▶ **Work to complete**
If a line in the records below contains the word "accomplish", return that line.

▶ **Provided material**
-------------------------

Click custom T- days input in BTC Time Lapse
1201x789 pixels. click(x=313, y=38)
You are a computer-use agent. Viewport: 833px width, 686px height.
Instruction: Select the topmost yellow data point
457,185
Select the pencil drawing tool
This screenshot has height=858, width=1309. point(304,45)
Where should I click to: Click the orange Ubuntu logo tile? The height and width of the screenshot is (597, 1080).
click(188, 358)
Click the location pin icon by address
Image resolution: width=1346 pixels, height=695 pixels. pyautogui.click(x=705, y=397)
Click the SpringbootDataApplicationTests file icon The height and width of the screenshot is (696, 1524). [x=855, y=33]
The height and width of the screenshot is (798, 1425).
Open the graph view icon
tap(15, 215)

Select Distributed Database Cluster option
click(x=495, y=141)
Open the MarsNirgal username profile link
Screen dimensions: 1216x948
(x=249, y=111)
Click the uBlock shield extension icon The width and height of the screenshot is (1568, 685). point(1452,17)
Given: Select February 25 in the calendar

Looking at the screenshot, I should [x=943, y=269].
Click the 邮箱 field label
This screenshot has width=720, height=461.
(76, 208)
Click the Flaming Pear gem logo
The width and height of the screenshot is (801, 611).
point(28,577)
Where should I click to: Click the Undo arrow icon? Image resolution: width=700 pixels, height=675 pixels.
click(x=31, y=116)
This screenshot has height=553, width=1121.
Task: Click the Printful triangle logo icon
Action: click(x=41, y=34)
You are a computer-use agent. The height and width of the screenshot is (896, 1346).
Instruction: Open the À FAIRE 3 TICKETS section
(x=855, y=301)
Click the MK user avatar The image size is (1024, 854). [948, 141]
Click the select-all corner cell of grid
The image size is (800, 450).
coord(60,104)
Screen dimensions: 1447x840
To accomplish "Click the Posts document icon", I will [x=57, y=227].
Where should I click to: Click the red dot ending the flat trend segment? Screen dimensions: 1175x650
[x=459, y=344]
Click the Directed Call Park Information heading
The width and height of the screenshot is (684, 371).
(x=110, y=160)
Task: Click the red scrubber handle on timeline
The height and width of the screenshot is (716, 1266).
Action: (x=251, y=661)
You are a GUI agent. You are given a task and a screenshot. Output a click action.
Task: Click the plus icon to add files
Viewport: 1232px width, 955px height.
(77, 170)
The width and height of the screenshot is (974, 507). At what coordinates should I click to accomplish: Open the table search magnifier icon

-------------------------

▶ **Written response**
To accomplish "Click the Posts document icon", I will [x=57, y=227].
The width and height of the screenshot is (974, 507). At what coordinates should I click to accomplish: Open the table search magnifier icon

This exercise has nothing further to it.